* PAGE EXCERPT *
-- begin --
China's promises of wider personal freedom have proved a joke. The country has the worlds most powerful internet firewall which blocks off thousands of sites which carry political messages the Chinese government does not want its people to hear.



Amnesty International has, quite rightly, condemned not just China's government but the International Olympic Committee for, having accepted China's promises as genuine, then not followed up on them to ensure they were being acted on. The IOC has done very little to turn the screw on China, presumably because the cost of going through the whole ritual of finding another venue would be both politically and economically damaging.

Instead of being a liberating force, the Olympic Games has proved to be a pretext for China clamping down even harder on dissidents to avoid adverse publicity before the Games begin. This is simply not acceptable.

Today it has been announced that the promise to journalists of unfettered internet access during the Games has been broken. Instead of the freedoms some naively expected China has heightened its checks and curbs on any sites which may provide negative vibes about the country. Foreign journalists who have in the past been even mildly critical of the regime have been kicked out of the country.



One other promise made by the Chinese government at the time was that in those seven years they would green up the environment so athletes would have a happy and healthy competition. One look at the pall of smog that hung over Beijing this week told all you needed to know about the truth of yet another promise.

The unhealthy acrid smog, however, is just a visible symbol of the poisonous gloom which hangs over the entire Olympic movement as , yet again, superficial promises are taken at face value for the sake of prestige, and another unpleasant authoritarian regime is set to gain much international kudos from a world event while unacceptable, inhuman behaviour goes on behind the scenes.
-- end --
* LISTING *
-- begin --
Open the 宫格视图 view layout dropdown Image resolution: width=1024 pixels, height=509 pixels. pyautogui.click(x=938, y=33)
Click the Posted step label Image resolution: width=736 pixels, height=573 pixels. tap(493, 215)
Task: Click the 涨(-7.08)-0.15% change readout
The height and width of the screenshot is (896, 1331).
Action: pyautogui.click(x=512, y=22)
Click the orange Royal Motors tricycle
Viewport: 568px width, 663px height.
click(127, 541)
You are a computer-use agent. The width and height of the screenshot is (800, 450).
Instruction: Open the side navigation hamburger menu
-- end --
* EXERCISE REQUIREMENTS *
(a) Answer these questions about the commentary on China and the Olympic Games:
(i) Besides China's government, which organization has Amnesty International condemned?
(ii) Which promise to journalists has been announced as broken?
(iii) What did the Chinese government promise to do about the environment?
(b) Transcribe the records word for word, from the line containing "Task: Click the 涨(-7.08)-0.15% change readout" through the end of the records.

* OUTPUTS FOR THE TASKS *
(a)
(i) The International Olympic Committee.
(ii) The promise of unfettered internet access during the Games.
(iii) To green up the environment within seven years so athletes would have a happy and healthy competition.

(b)
Task: Click the 涨(-7.08)-0.15% change readout
The height and width of the screenshot is (896, 1331).
Action: pyautogui.click(x=512, y=22)
Click the orange Royal Motors tricycle
Viewport: 568px width, 663px height.
click(127, 541)
You are a computer-use agent. The width and height of the screenshot is (800, 450).
Instruction: Open the side navigation hamburger menu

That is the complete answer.